Can I feed feeder fish to predator fish in a UK aquarium?

At MTF-Aquatics, we strongly advise against routine use of feeder fish. Goldfish and other common feeders carry a high disease-introduction risk and are nutritionally poor (high in thiaminase, low in essential fatty acids). If live fish are needed to stimulate feeding, use gut-loaded river shrimp or small earthworms instead. Once feeding is established, transition fully to frozen and pellet foods.

How do I wean a pike cichlid or gar onto pellets or frozen food?

Start by target-feeding with forceps or tongs: hold a piece of frozen silversides or a lancefish at the surface and move it naturally. Once the fish strikes reliably at dead food, introduce Hikari Massivore pellets alongside the frozen item, gradually reducing frozen food frequency over 4–6 weeks.

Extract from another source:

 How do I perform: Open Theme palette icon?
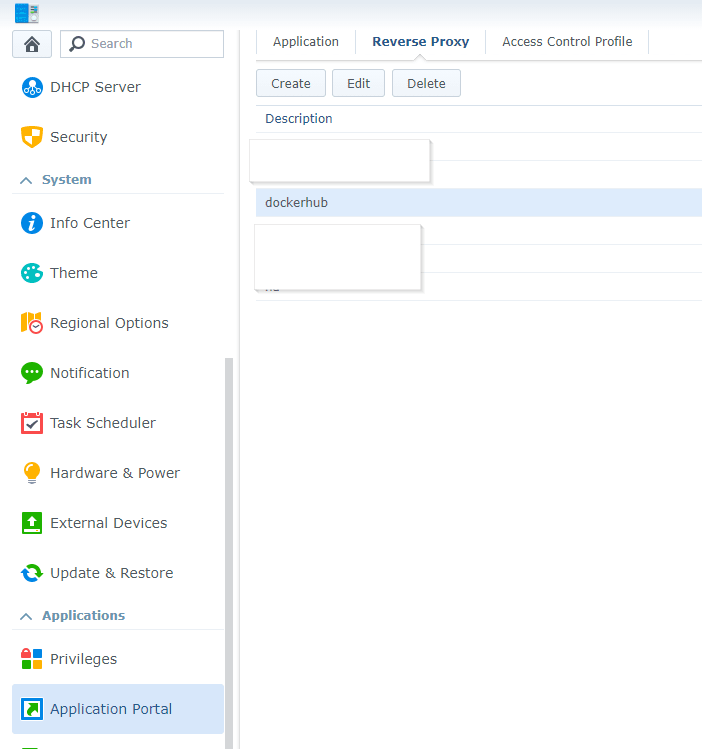click(x=32, y=273)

Hunger is the best motivator — do not feed for 3–4 days before beginning the weaning process.

What do bichirs eat, and how is feeding them different from gars or pike cichlids?

Bichirs (Polypterus spp.) are primarily benthic, bottom-feeding predators with poor eyesight — they hunt by smell and vibration rather than visual ambush. Feed them at night or after lights-out when they are most active. Sinking carnivore pellets (Hikari Carnivore sticks), frozen bloodworm, prawns and earthworms dropped to the substrate are ideal. Unlike gars, bichirs rarely take floating food; surface-fed items are typically ignored.

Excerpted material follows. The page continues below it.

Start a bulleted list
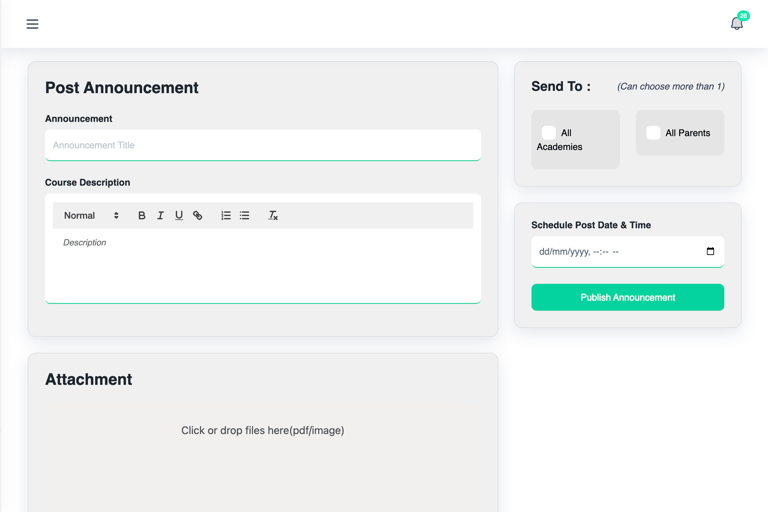This screenshot has height=512, width=768. tap(244, 216)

Is it safe to hand-feed large predator fish?

No. At MTF-Aquatics, we consider tongs or long feeding forceps non-negotiable when feeding gars, pike cichlids, or bichirs. These fish strike with explosive speed and a gar’s needle teeth or a large pike cichlid’s gape can inflict a serious laceration. Always use stainless-steel tongs and keep hands clear of the water surface during feeding.